> **AIM**:
Count the lines below that contain the string "width", and reply with the number alone.

> **DATA ENTRIES**:

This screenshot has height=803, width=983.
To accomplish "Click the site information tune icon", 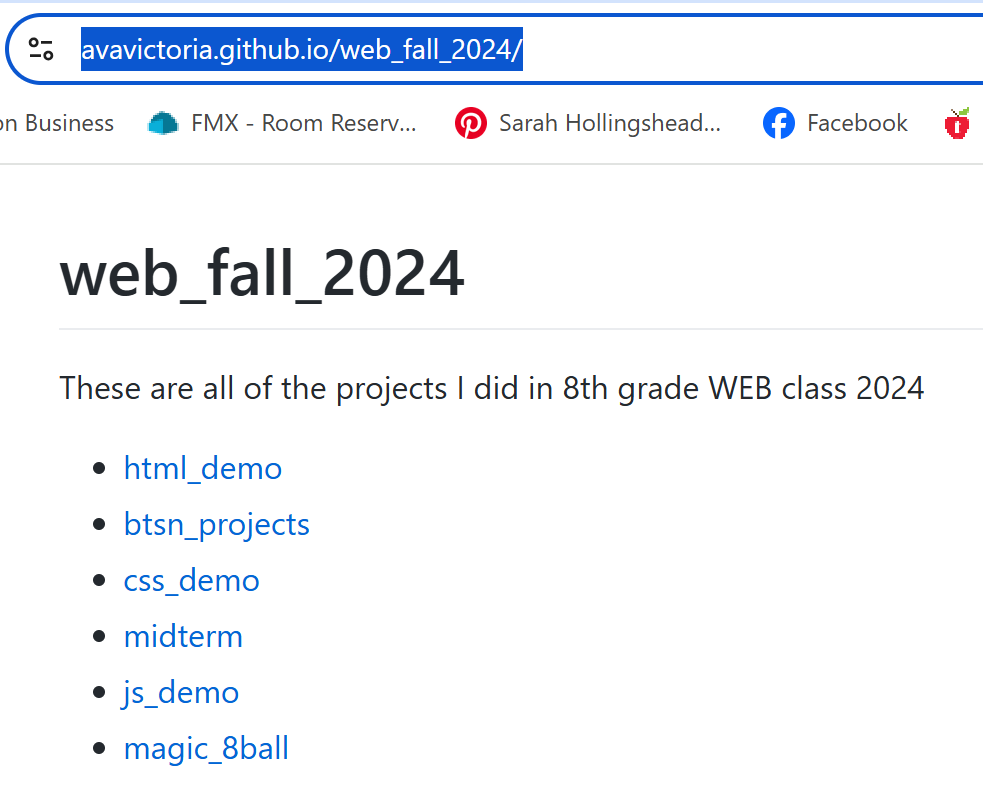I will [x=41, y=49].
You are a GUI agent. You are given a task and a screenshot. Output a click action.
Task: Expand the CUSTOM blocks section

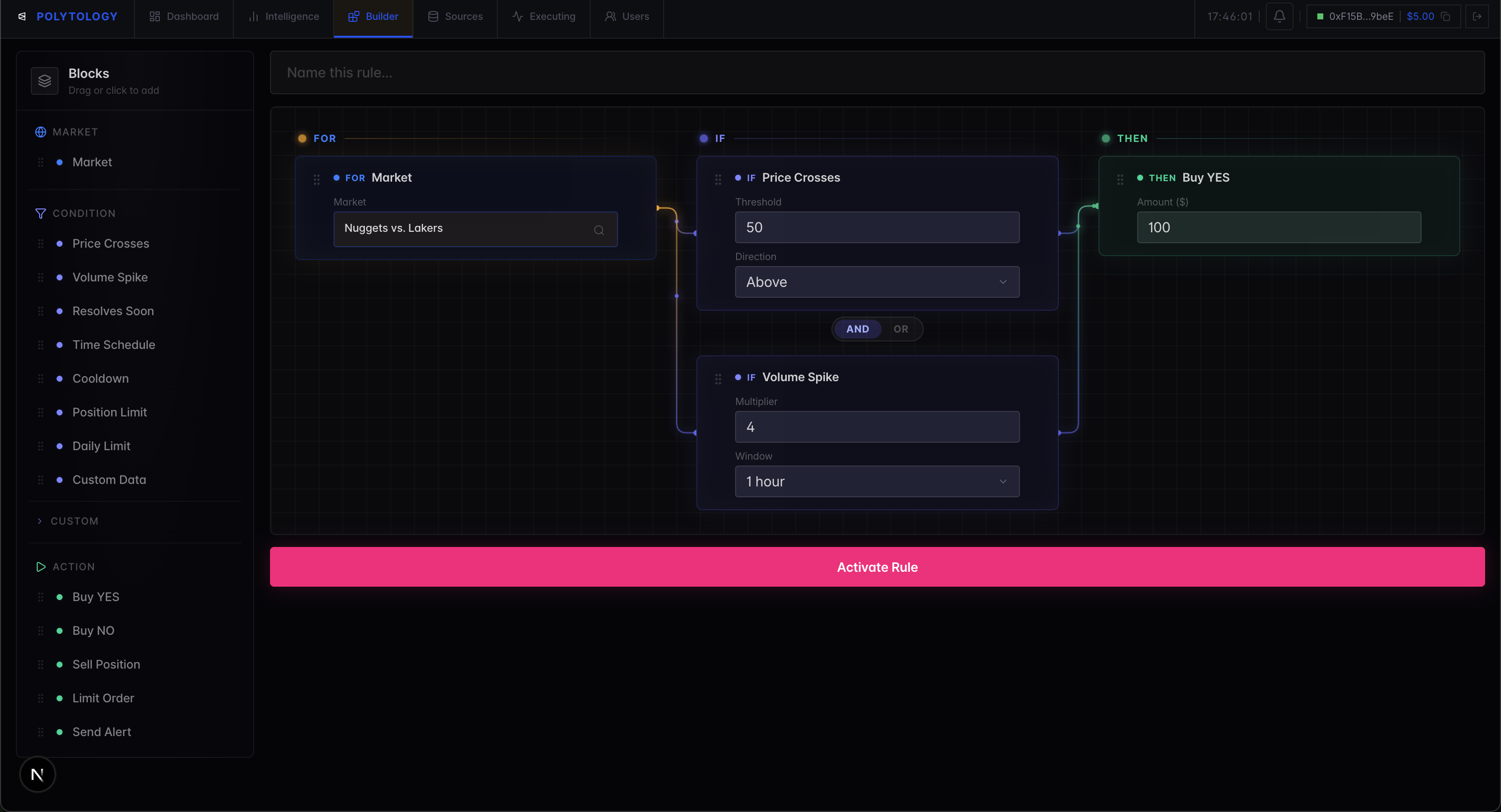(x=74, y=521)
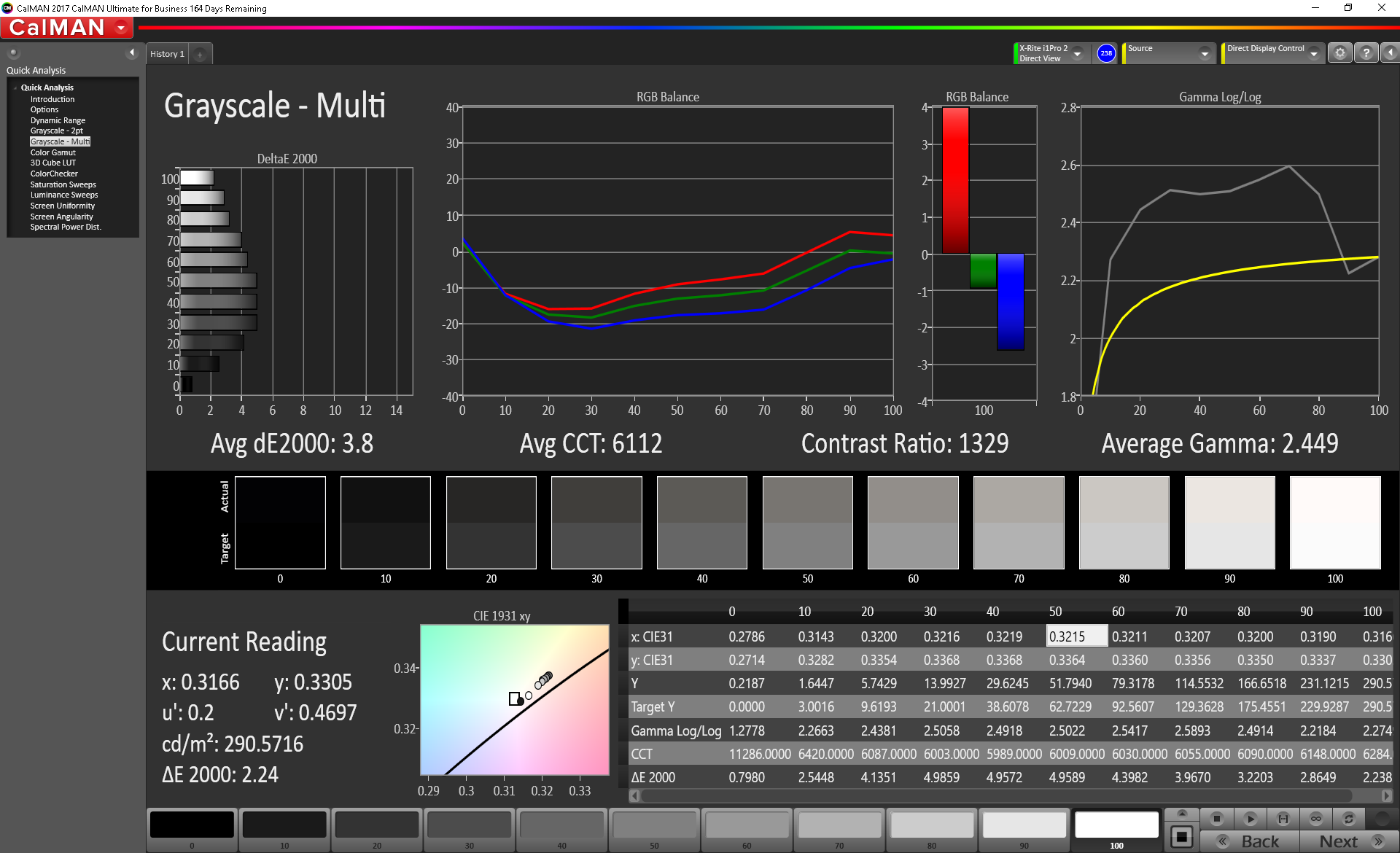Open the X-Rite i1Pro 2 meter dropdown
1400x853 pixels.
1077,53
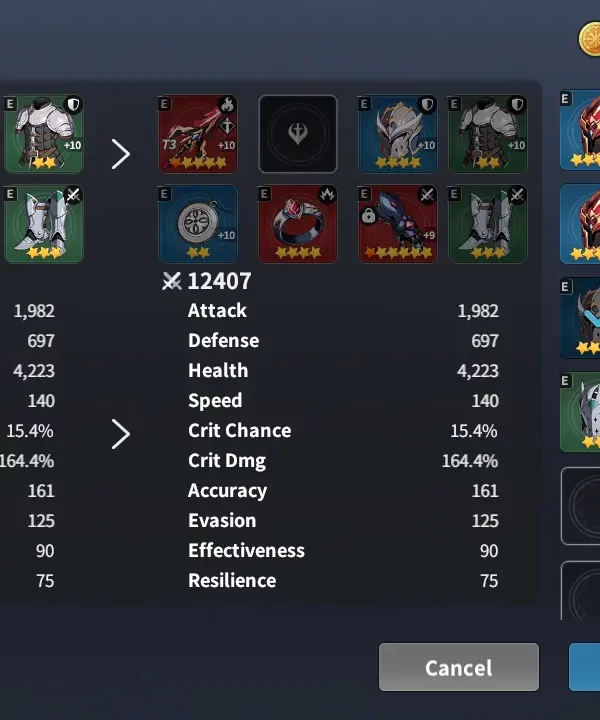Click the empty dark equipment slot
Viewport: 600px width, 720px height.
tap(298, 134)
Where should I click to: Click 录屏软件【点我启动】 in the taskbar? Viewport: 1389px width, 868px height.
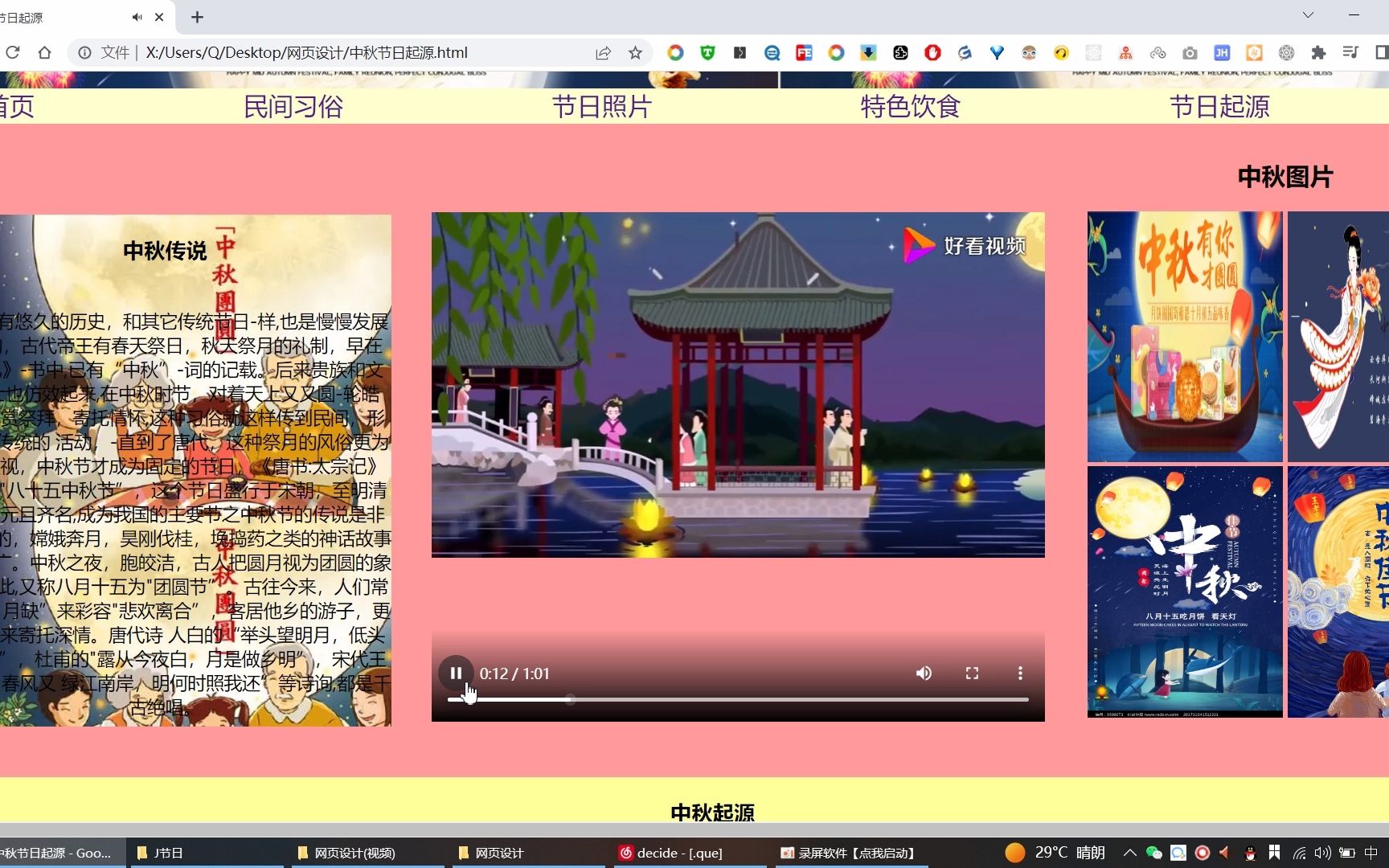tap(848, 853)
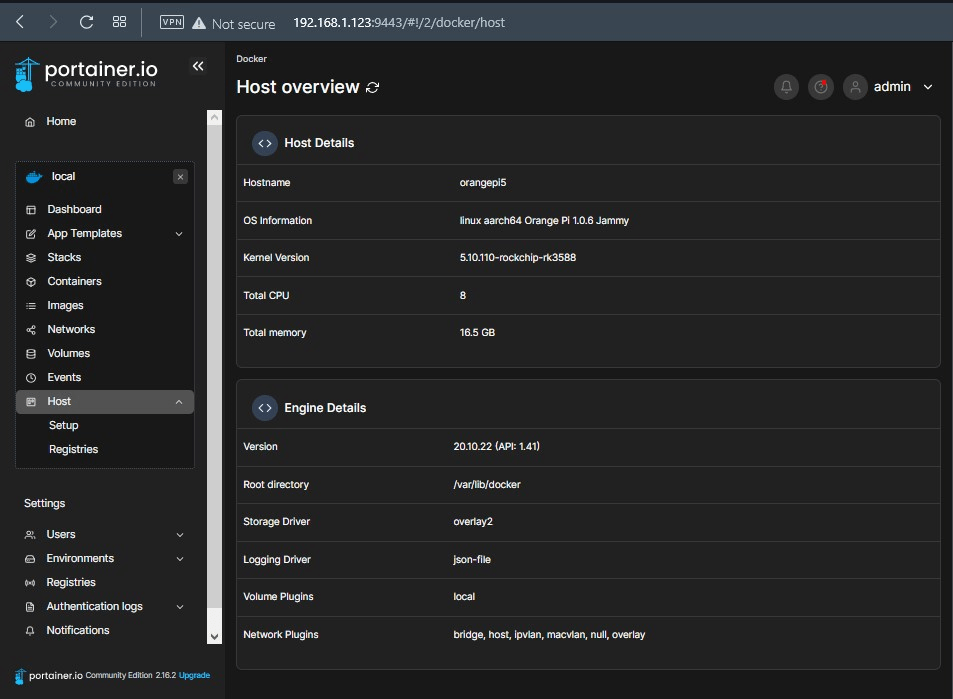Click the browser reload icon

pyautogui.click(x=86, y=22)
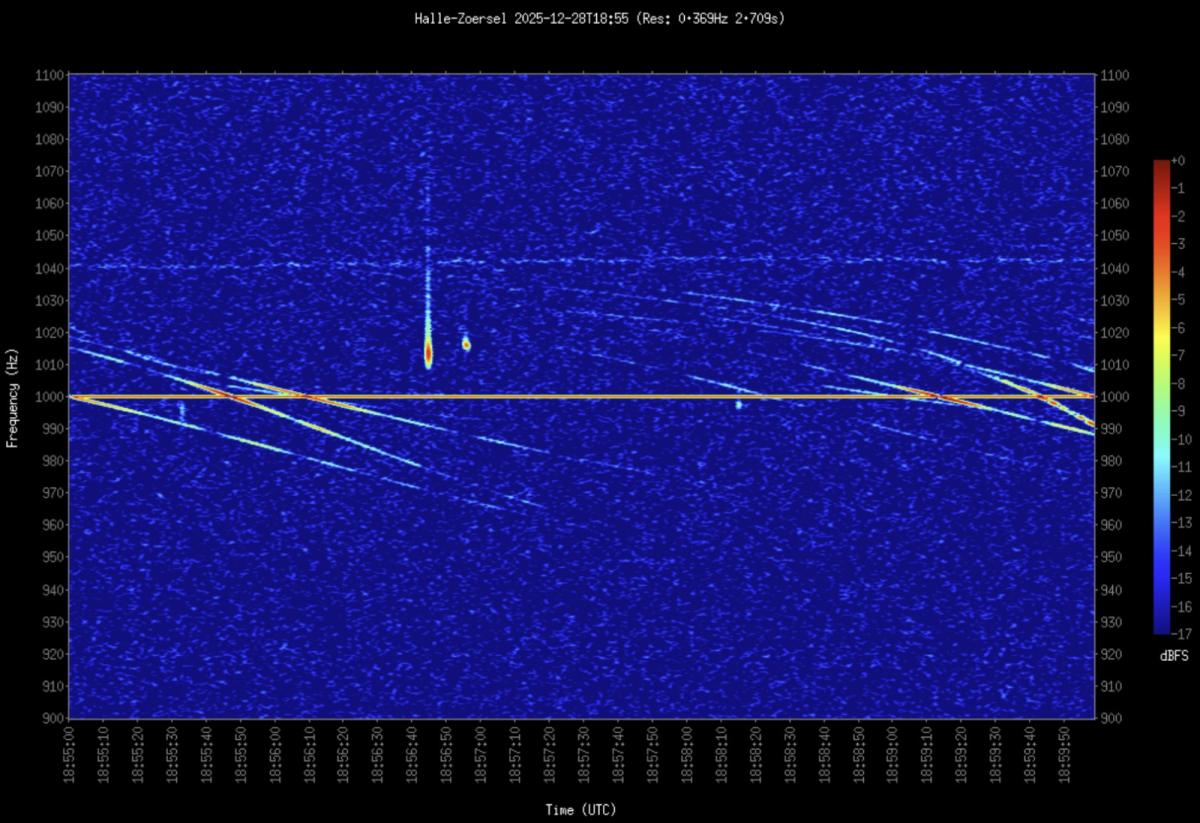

> **SOLUTION TO THIS EXERCISE**:
3